Bertrand Rassool is currently Group Deputy CEO, British American Investment Group of Companies, Mauritius which is second largest group of companies in Mauritius, with investments in the financial services, trade, transportation, construction, tourism and health sectors. The BA Group is fast expanding into the region and beyond, having investments / offices in Kenya, South Africa, Madagascar, Dubai, Malta and the UK. Bertrand Rassool was previously High Commissioner for the Republic of Seychelles in London from 1999 to 2004.

Peter Vanderpump (age 61)

Peter Vanderpump is a Chartered Accountant and a former partner of Deloitte & Touche Isle of Man. He brings over 30 years' experience in international public accounting dealing with a wide range of listed and unlisted companies. He is a former chairman of the Isle of Man Society of Chartered Accountants and Chairman of the Isle of Man International Business School.

Nigel Wood (age 53)

Nigel Wood is a British Chartered Accountant and a Trusts and Estates Practitioner.

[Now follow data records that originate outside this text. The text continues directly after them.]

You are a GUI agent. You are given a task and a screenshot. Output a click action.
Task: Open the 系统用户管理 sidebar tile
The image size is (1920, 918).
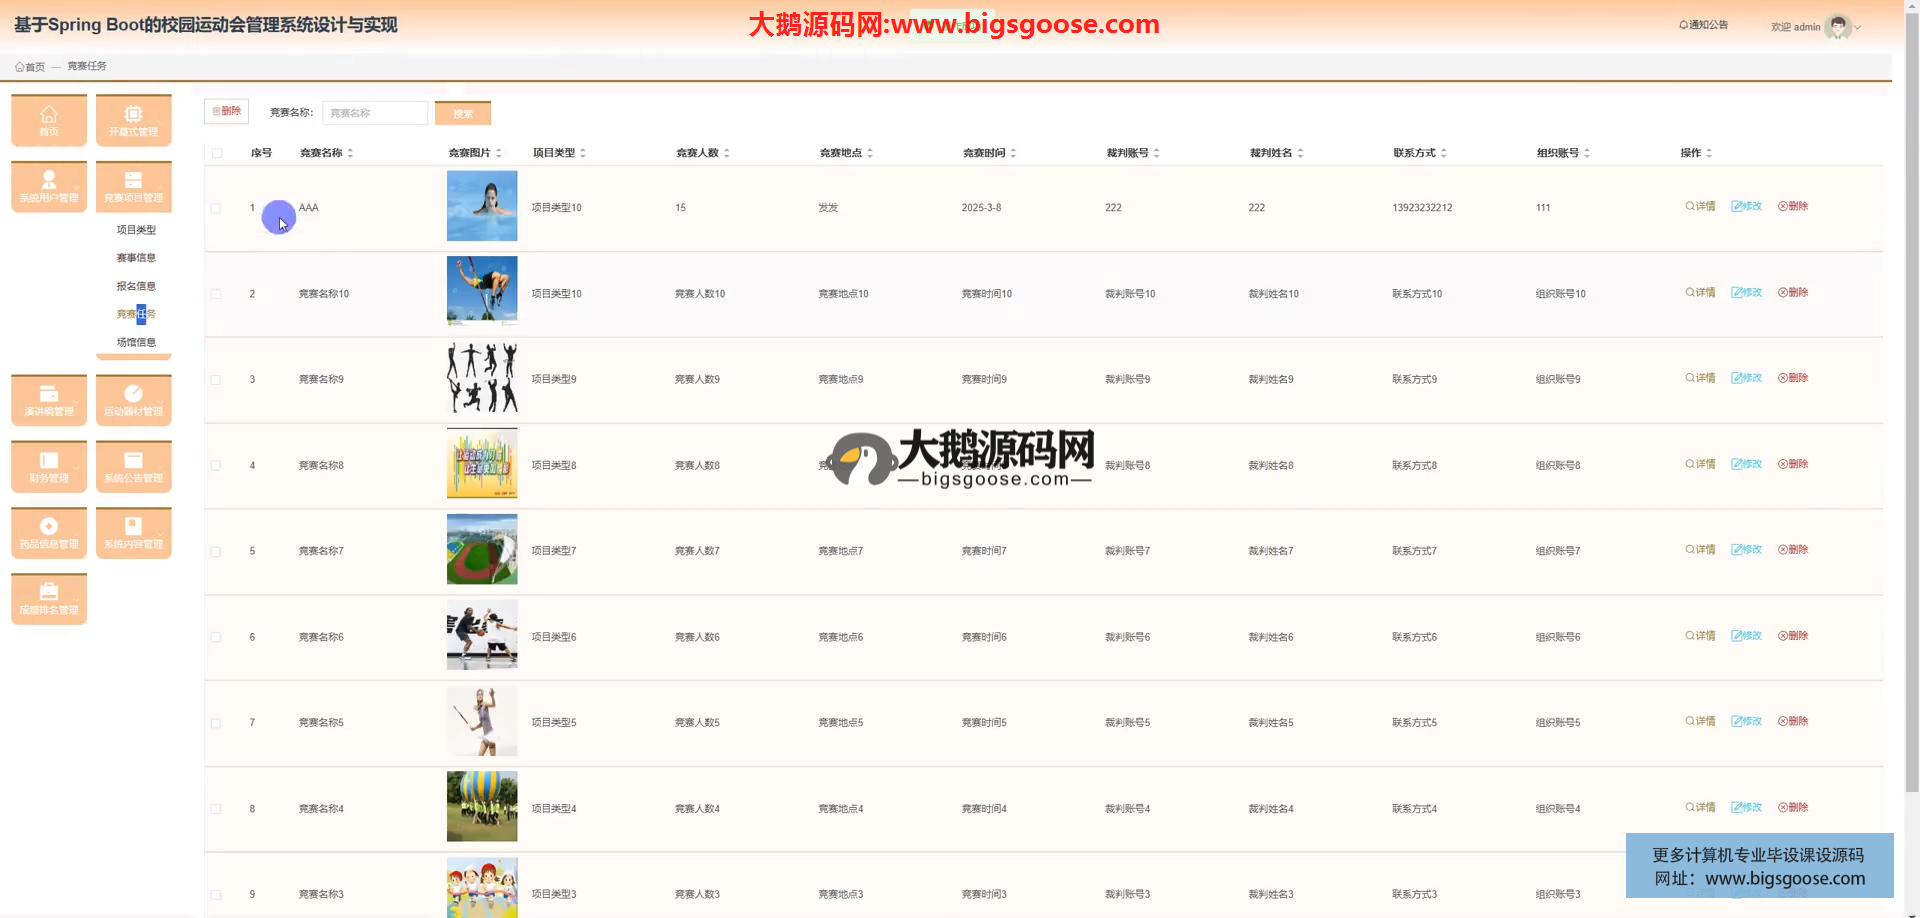pyautogui.click(x=49, y=186)
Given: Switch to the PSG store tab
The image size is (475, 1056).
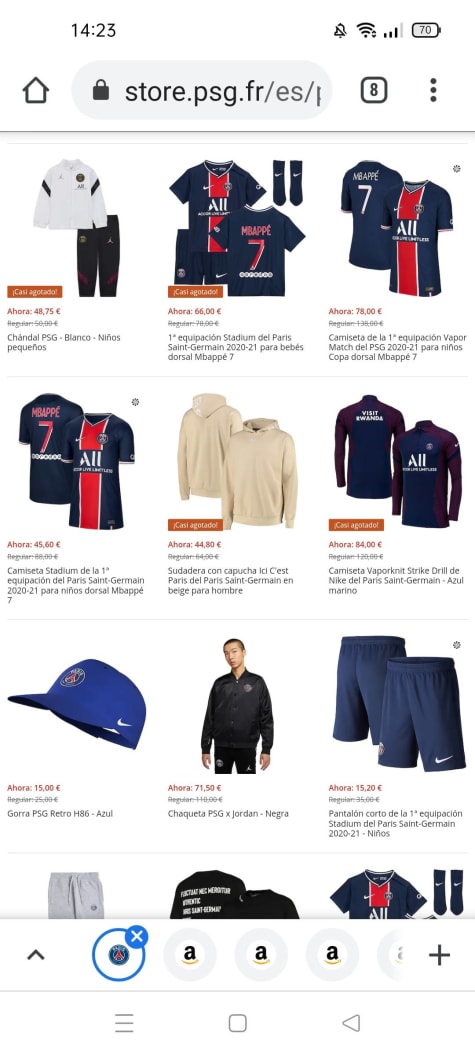Looking at the screenshot, I should point(119,954).
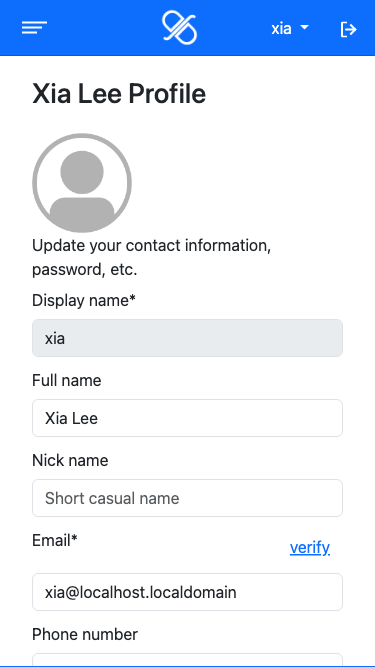Click the Nick name label
Viewport: 375px width, 667px height.
tap(70, 460)
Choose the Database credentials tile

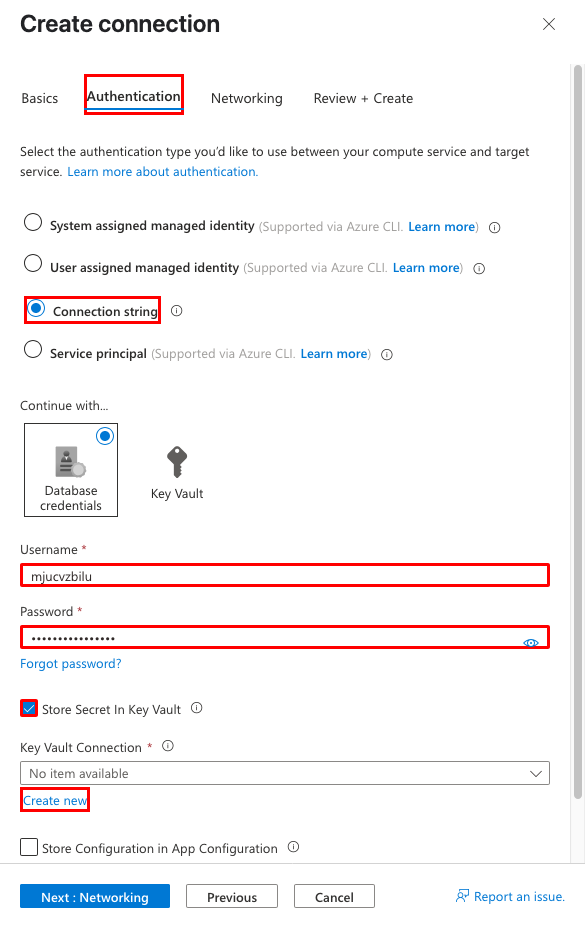click(x=71, y=470)
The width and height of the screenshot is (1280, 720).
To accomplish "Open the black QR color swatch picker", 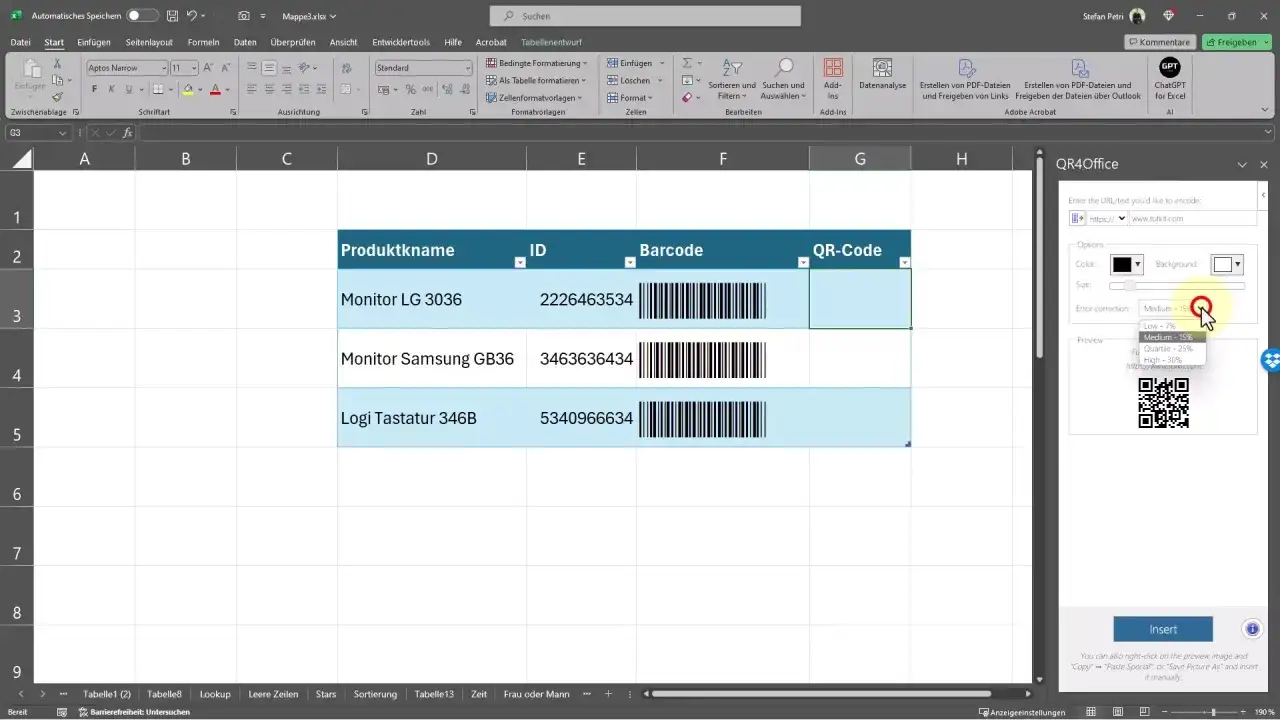I will pos(1126,264).
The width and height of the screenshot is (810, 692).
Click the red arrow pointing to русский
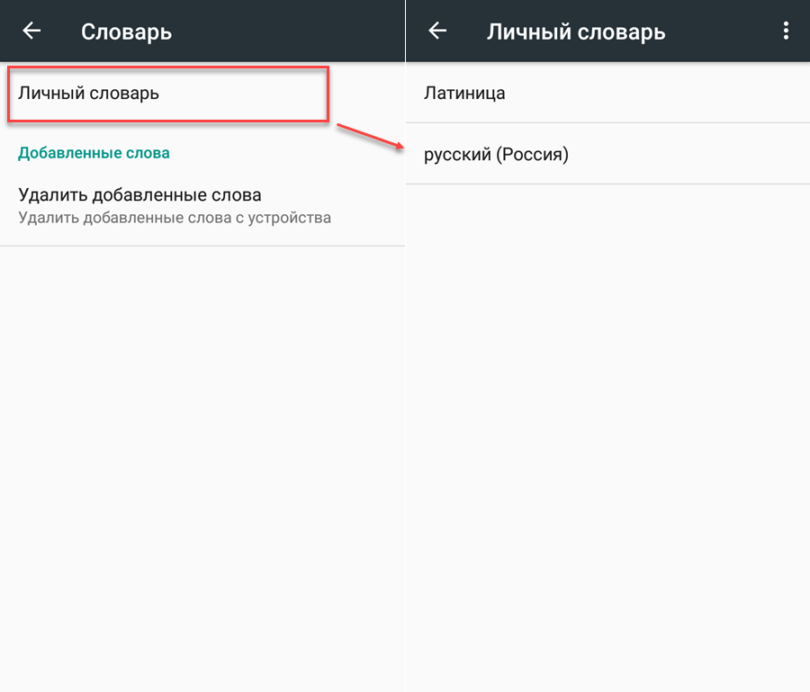[x=368, y=137]
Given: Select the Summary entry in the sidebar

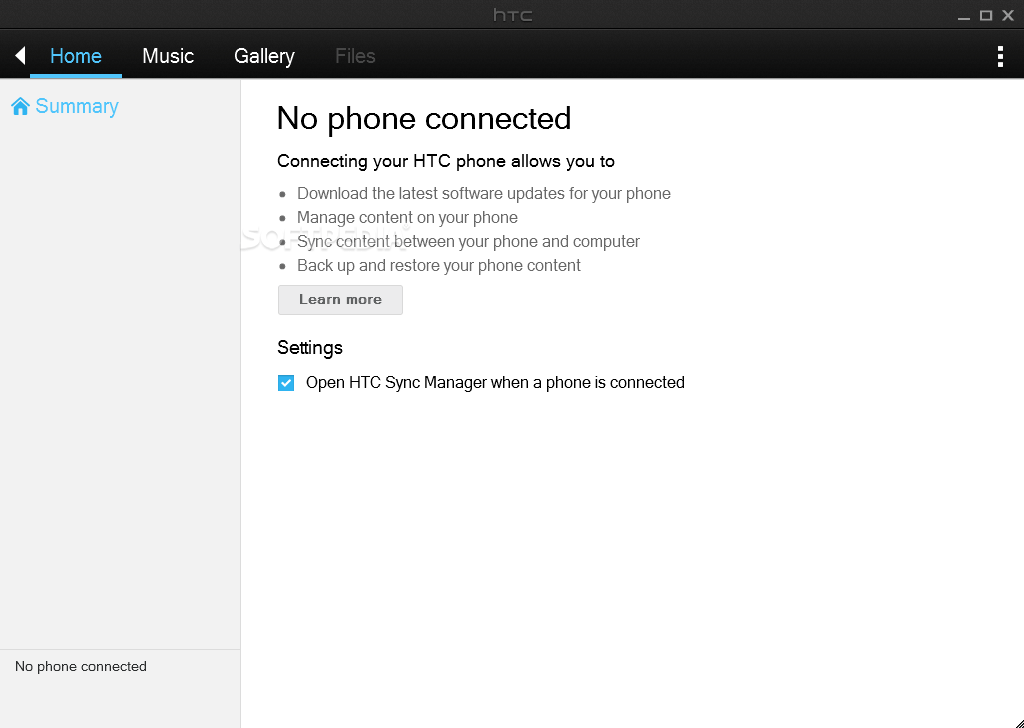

He joined Isle of Man Assurance as Group Accountant in 1983 and served as Finance Director from 1986 until his appointment as Managing Director and Chief Executive in 1998. He is Chairman of the board of governors of King William's College and the Buchan School.

Further details of their terms of appointment are included in the Admission Document

2. Information on Trading Emissions

Trading Emissions is a closed-end investment company that specialises in renewable energy projects and emissions instruments such as carbon credits. The Company was incorporated in the Isle of Man on 15 March 2005 as a public limited company and in April 2005 its shares were admitted to trading on AIM.

Trading Emissions' market capitalisation on 21 January 2010 (being the latest practicable date prior to the publication of this announcement) was approximately £224.61 million. The Closing Price per Trading Emissions share on 21 January 2010 (being the latest practicable date prior to the posting of this document) was 87.25 pence and its last published Net Asset Value per Trading Emissions Share as at 30 June 2009 was 150.45 pence. Trading Emission reported a loss of £228,580 on the year ending June 30, 2009.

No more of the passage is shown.